What you return must match the records below character for character, except that no picture appears.

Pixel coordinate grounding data
****************************************

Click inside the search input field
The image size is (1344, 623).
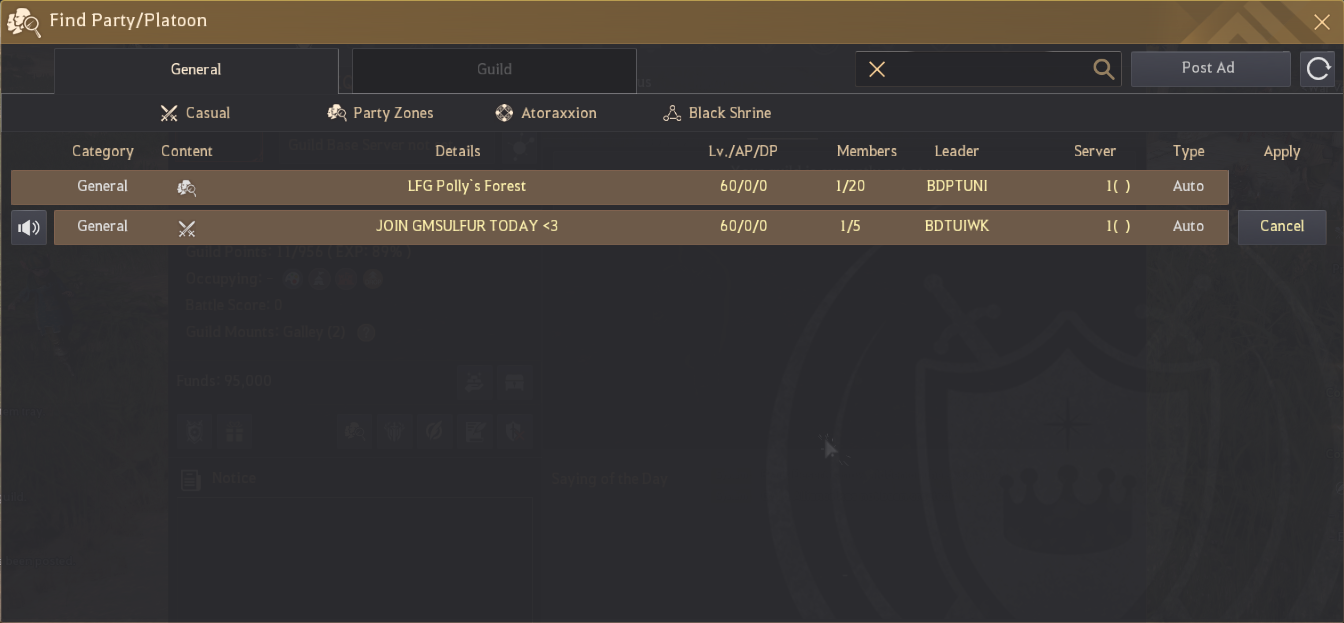(985, 69)
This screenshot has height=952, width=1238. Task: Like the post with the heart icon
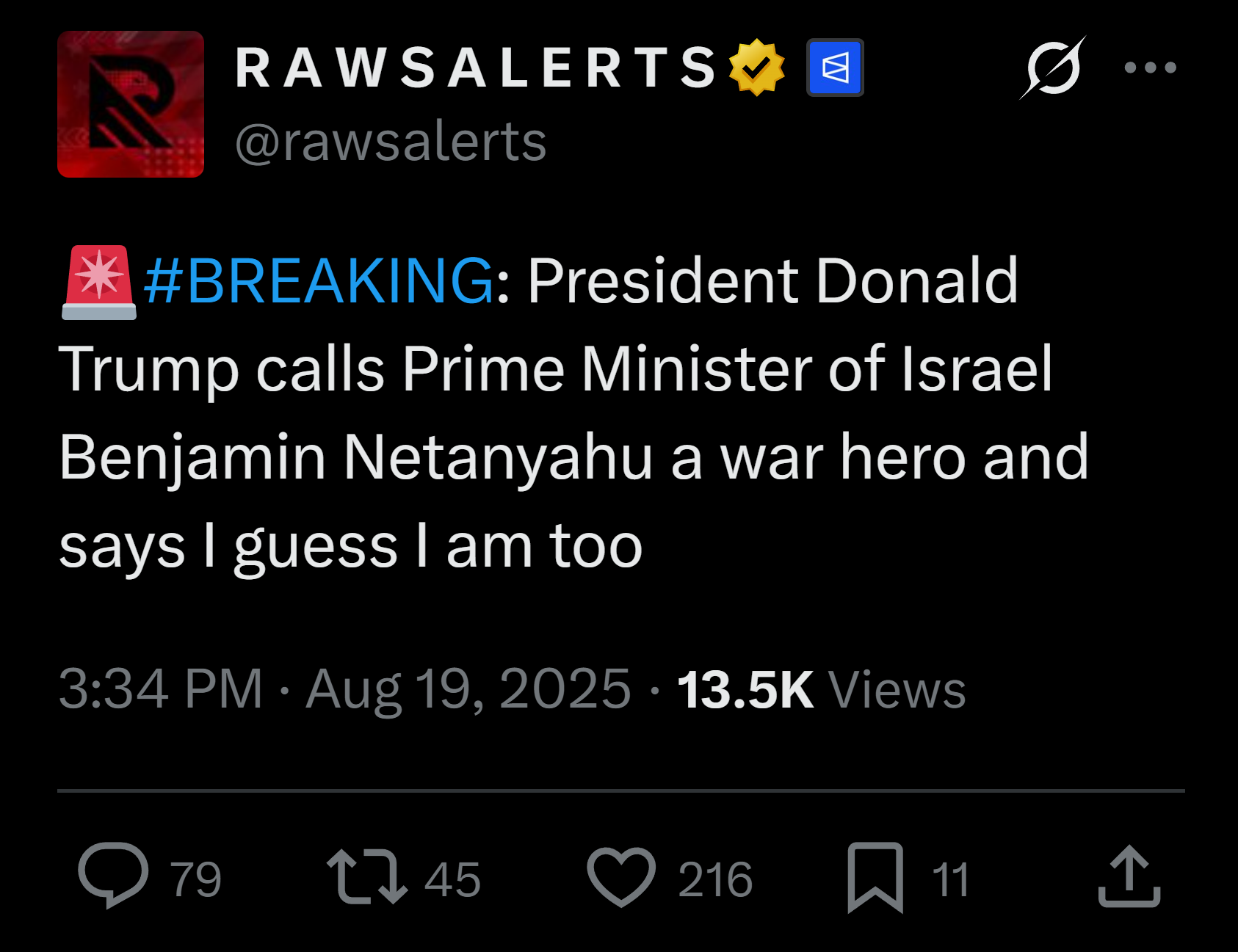point(621,876)
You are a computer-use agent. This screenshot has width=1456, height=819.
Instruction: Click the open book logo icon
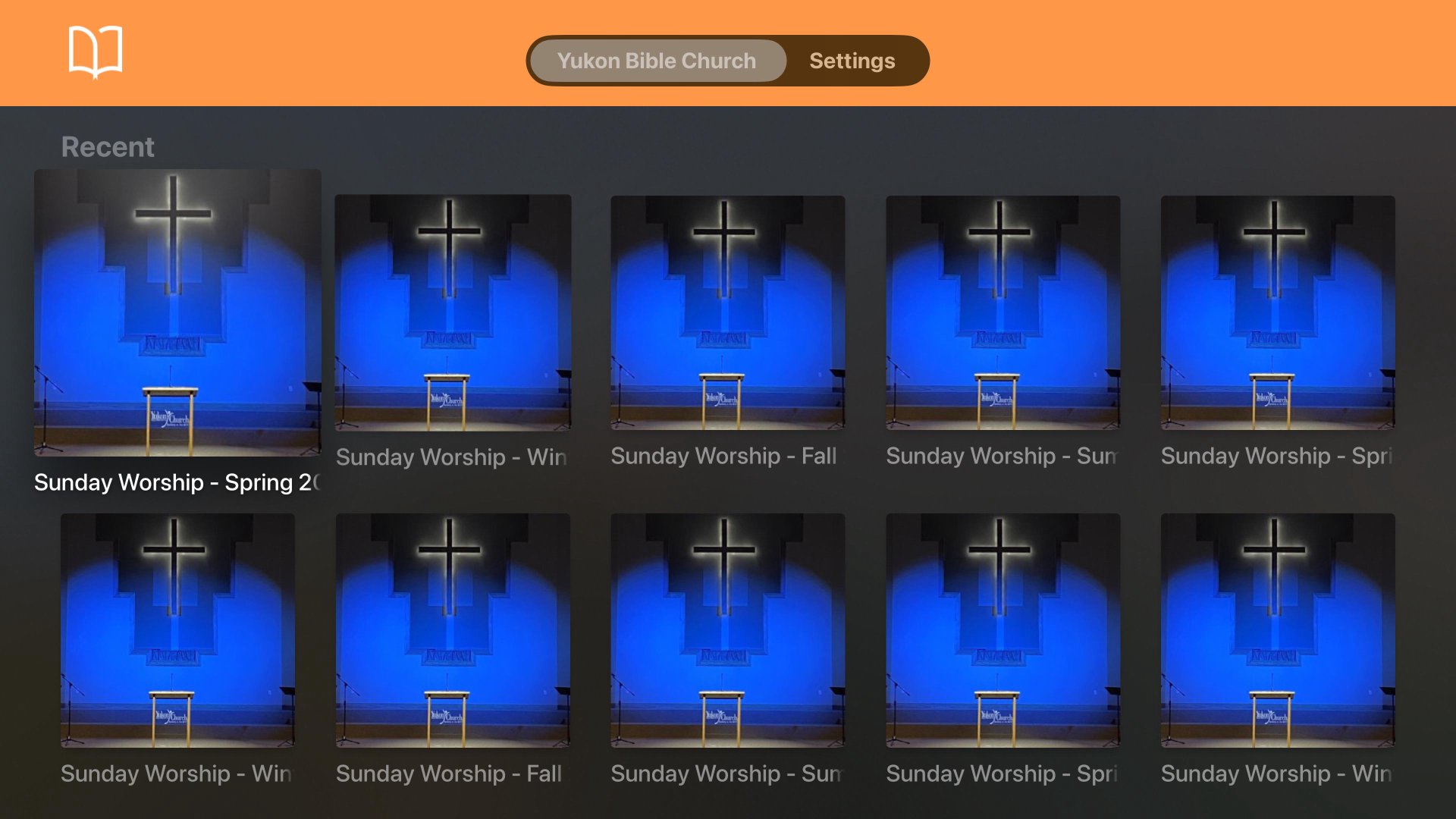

****************************************

Task output –
Click inside the search input field
The image size is (1344, 623).
(985, 69)
This screenshot has height=952, width=1238. Task: Like the post with the heart icon
point(621,876)
You are a computer-use agent. This screenshot has width=1456, height=819.
Instruction: Click the open book logo icon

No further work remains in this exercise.